Hi my name is Pammy and I have PN Peripheral Neuropathy. I am new to being connected to any support group but at the risk of totally going round the bend, I thought I might ought to do something productive and join in a support group. If nothing else by some of the posts I have read and responded to I am not alone in having this! And tells me I am not imagining this.
I started having problems about 12 years ago and going through a divorce at the time my gp suggested my pain was more emotional than real pain. However after many trips to see him he finally reluctantly sent me to a Neurologist. After 3 MRI's and a number of nerve conduction studies and a very lengthy 3 hour appointment I was diagnosed with PN. I am a non diabetic and this has been inherited from my mothers side of the family where the men all had it. Thanks mum!
I have pain and burning all the time in my hands, fingertips, feet, shin and calves. It started out with shooting pains in my feet that felt like I was plugged into a socket. Random pain that I just couldnt get rid of. This has now moved to my fingers and hands. I have tried a whole host of medication some worked and a lot didnt. I put on nearly 4 stone but now after stopping Lyrica I am slowly loosing yay me! I have now learned through trial and error what I can take and not blow up and go boom!

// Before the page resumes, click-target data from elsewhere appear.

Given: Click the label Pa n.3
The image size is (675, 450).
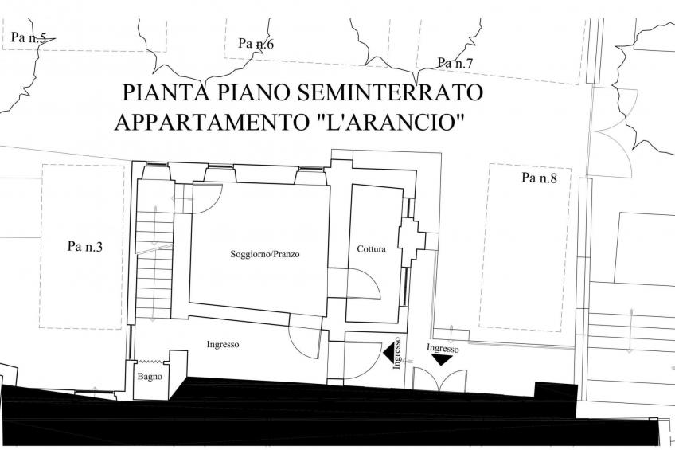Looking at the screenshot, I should (85, 247).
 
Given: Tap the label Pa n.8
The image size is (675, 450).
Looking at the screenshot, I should (540, 178).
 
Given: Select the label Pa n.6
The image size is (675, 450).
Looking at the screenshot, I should (256, 44).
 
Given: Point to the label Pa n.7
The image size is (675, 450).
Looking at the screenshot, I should (456, 63).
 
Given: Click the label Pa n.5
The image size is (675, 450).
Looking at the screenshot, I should (29, 37).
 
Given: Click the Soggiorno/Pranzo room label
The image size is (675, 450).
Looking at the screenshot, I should (259, 254).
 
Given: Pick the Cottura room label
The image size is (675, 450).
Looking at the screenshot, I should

So now I am on 250 mg Tapendatol 2 times a day, 100 mg tramadol 3 times a day, 1200mg Gabapentin 3 times a day, 10 mg Dizapam if I need at various when I need, 15 ml or 30mg Oralmorph when I need for break through pain or I can take 30 mg morphine if I see it coming further and have the time to wait for it to take hold and work. I have tried various antidepressants that made me feel awful so I wont go there again. At the moment everything is working okay and that is a good thing because trust me there has been no less than 12 changes in medication in the last 5 years! Mind you that things always change in the face of NP! lol
As we all know having an illness you cant see brings all sorts of problems. I know my journey will be long and hard especially with my benefits. PN is a real illness that no you can not see. The DWP does not always want to recognise that it is real. Even though my neurologist who trained for many years knows this to be a real illness was questioned on my last paperwork that got kicked back by them. I dont know anyone with this illness would to choose this as a lifestyle choice. Pain 24/7 is rather difficult to put into words on a booklet that ask the same questions but in different ways. The DWP has this way of trying to get people to trip up on their answers in booklets they use to assess our illness and then double back like a secret spy trying to get information that benefits only them. However being knocked off and on my benefit like a yo yo is at best frustrating. More on that later.
So this has taken me 3 days to write what I have because my fingertips are so sensitive lol. I can only do things in short bursts before my fingers feel like they are ready to pop off. I will write more as I learn how to work this site and ask questions as they come up. Until then I hope that I might have helped someone with the story about medication ect ect...Take care for now with whatever you have and I pray you have a pain free day!